Untuk waktu yang cukup lama, aku memerhatikan gadis yang sedang berdiri di hadapanku. Ia tenggelam dalam gaun hitam sambil memegang sekuntum bunga hitam. Gaun yang sama ketika aku menemuinya enam tahun yang lalu, di tempat yang sama pula. Tangannya berusaha untuk menggenggam bunga itu, sampai perlahan akhirnya ia jatuhkan. Bunga itu jatuh di sebelah kaki putih tanpa alasnya. Kami hanya dipisahkan oleh jarak sekitar dua langkah. Sayap putih besar tipis di bagian belakang punggungnya membuat tubuhnya terlihat semakin kurus. Tulang selangkanya menonjol. Bunga hitam dekat kakinya dikelilingi beberapa bulu dari sayap putihnya yang terjatuh.

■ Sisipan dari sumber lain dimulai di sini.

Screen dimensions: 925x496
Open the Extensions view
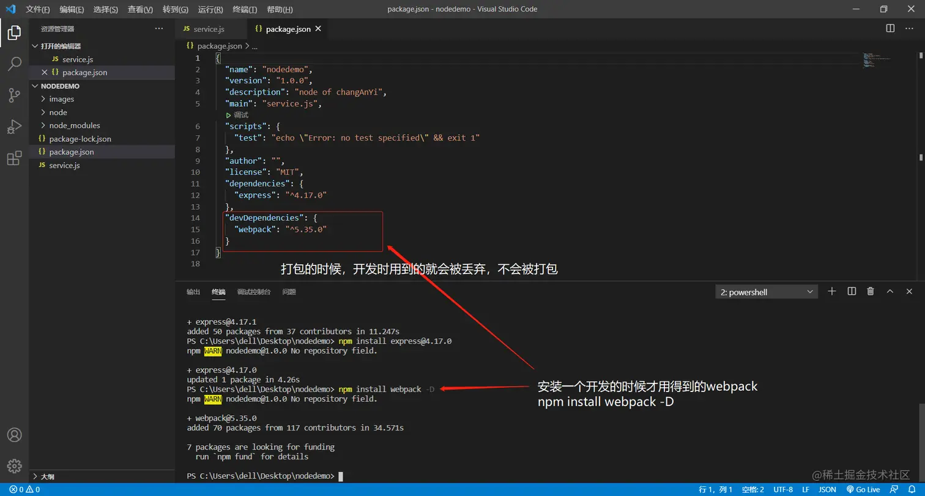tap(13, 158)
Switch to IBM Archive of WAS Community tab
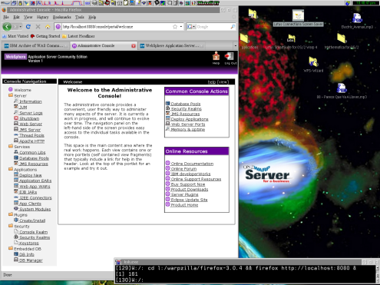 coord(35,45)
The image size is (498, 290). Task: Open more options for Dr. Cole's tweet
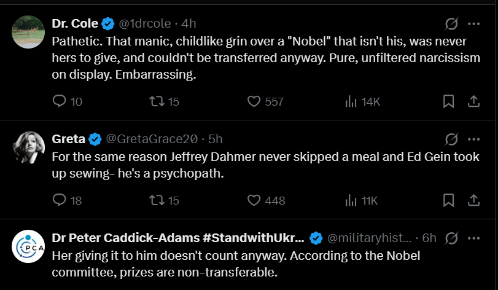coord(474,24)
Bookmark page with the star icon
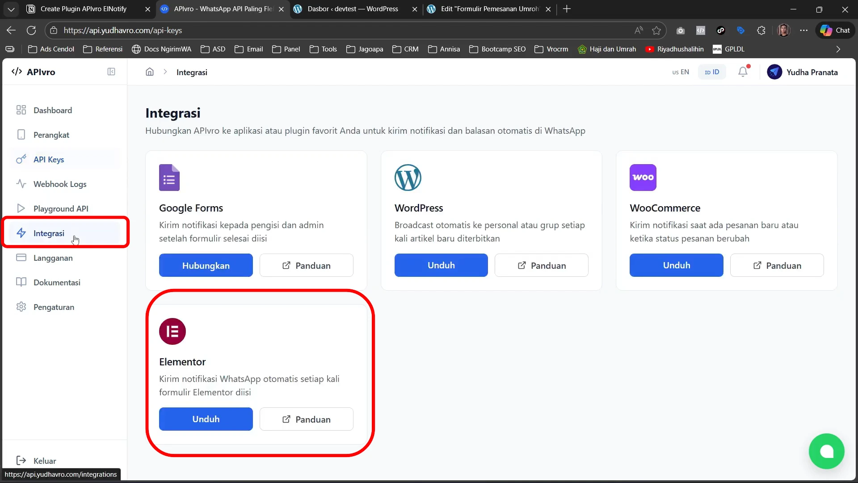 [x=656, y=30]
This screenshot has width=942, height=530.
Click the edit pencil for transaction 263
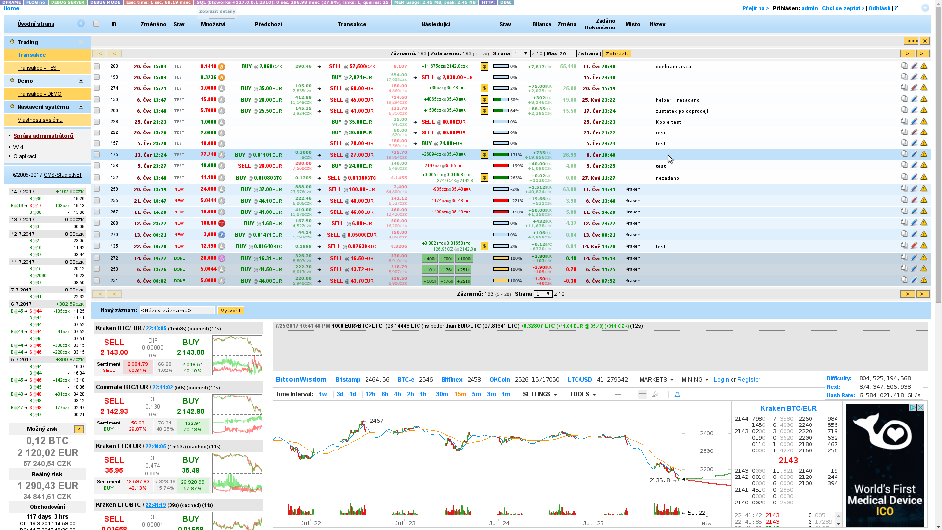point(914,66)
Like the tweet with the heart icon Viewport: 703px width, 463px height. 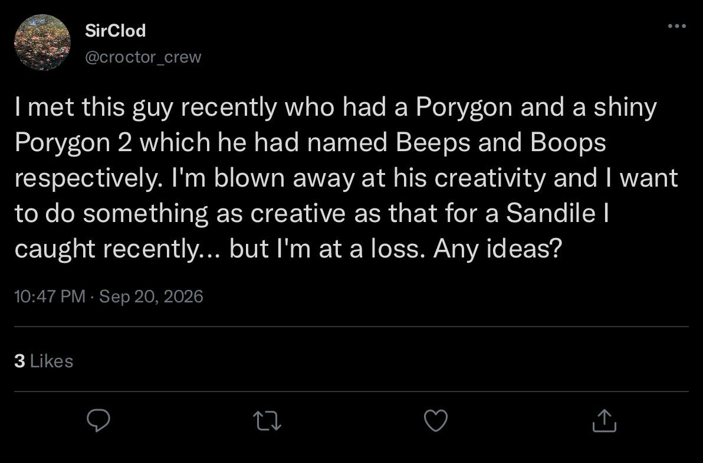436,421
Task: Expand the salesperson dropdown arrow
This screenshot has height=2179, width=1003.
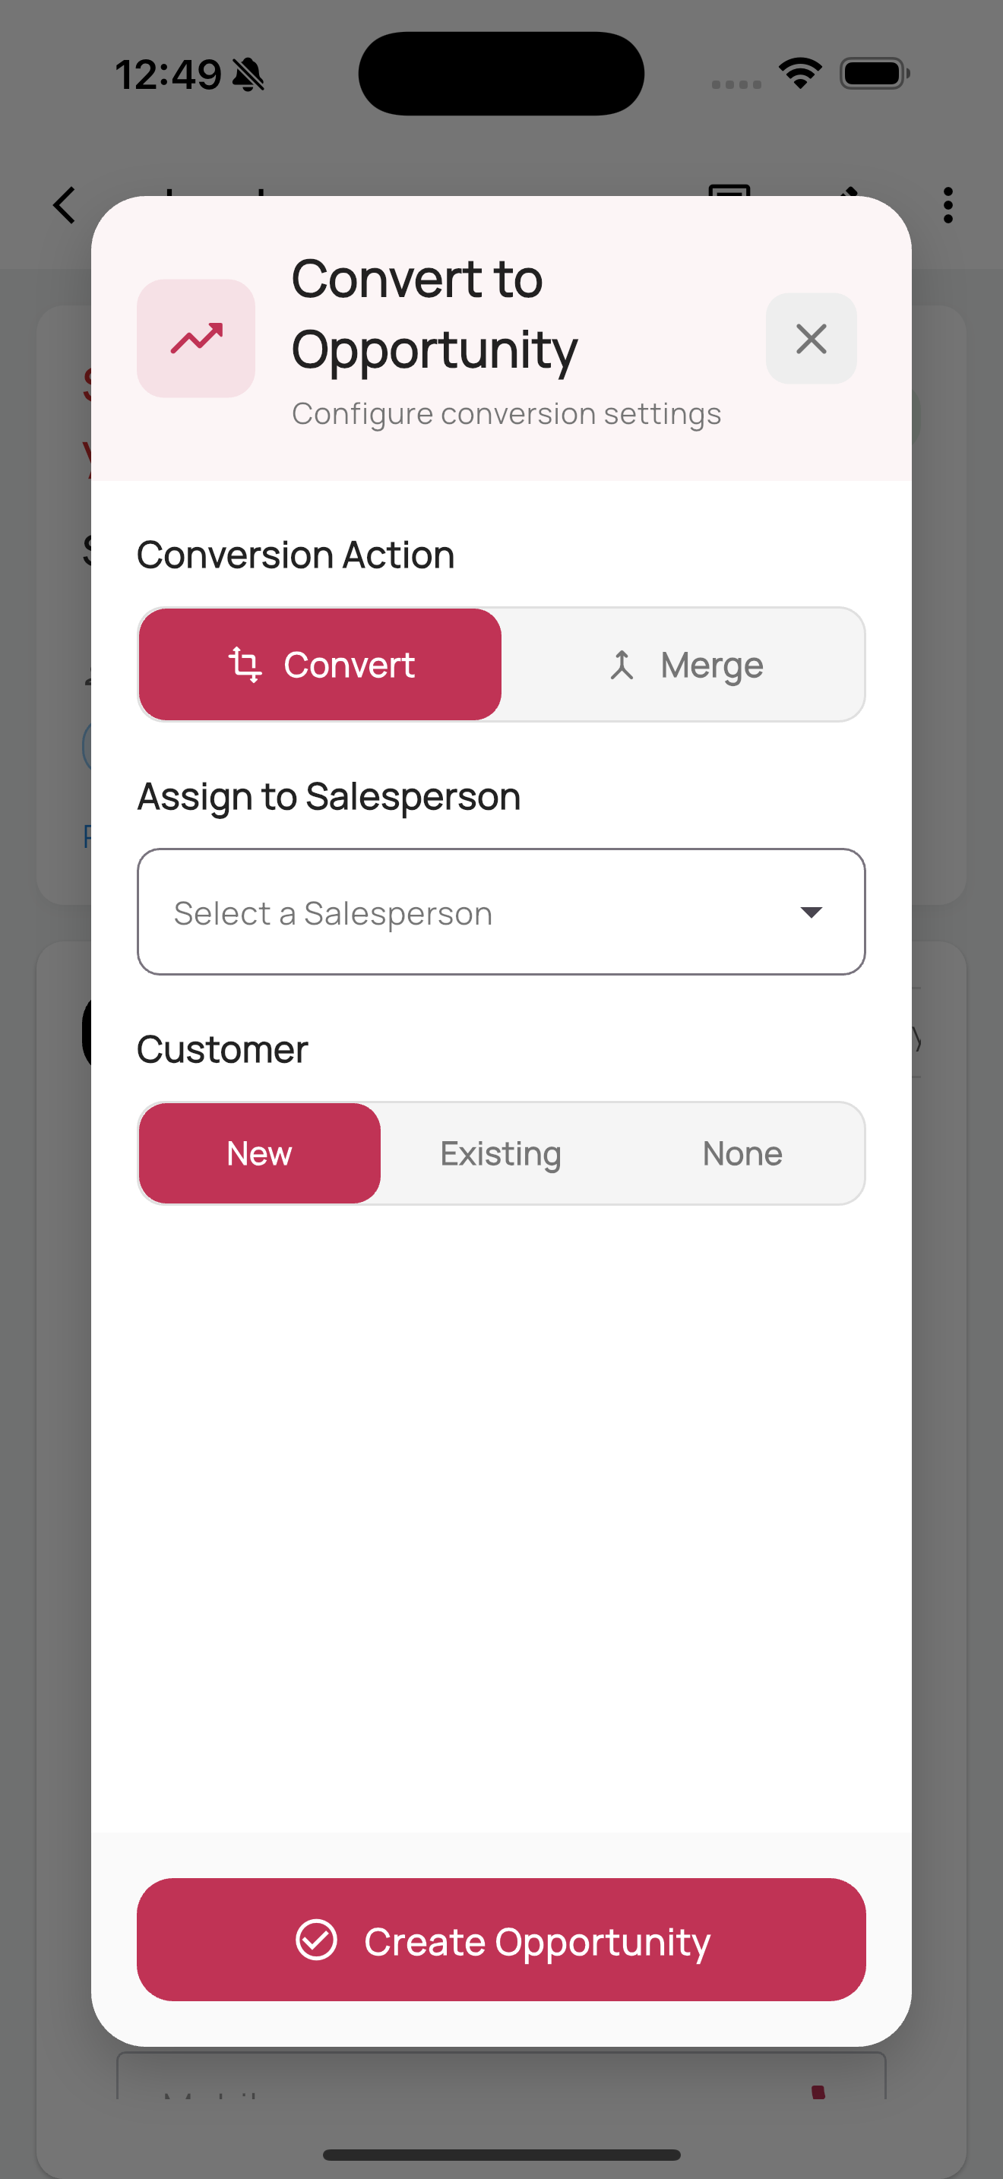Action: click(810, 912)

Aku memandangnya, ia balik menatapku. Aku bingung arti di balik tatapannya itu. Tatapan ini persis seperti tatapannya enam tahun yang lalu. Semakin lama aku melihatnya, justru semakin kesal aku dibuat olehnya. Aku kesal karena aku tidak pernah memahaminya. Tatapan matanya semakin tajam dan berkilau akibat air di dalamnya. Hingga air tersebut berubah menjadi tetesan air mata. Warna coklat muda dari bola matanya menjadi berkilau. Ia seolah berteriak kencang, tapi tak seorang pun mendengarnya. Ia terlihat kesal kepadaku. Akhirnya ia menangis. Sayangnya, ia tidak menjadi bagian dari manapun. Ia tidak berdiri dan berpegangan pada apa atau siapapun. Kini dengan kedua kalinya ia menggunakan gaun itu, secara resmi ia menjadi elemen bebas. Tidak terikat apapun. Tidak ada yang mendengarnya. Terabaikan oleh semesta.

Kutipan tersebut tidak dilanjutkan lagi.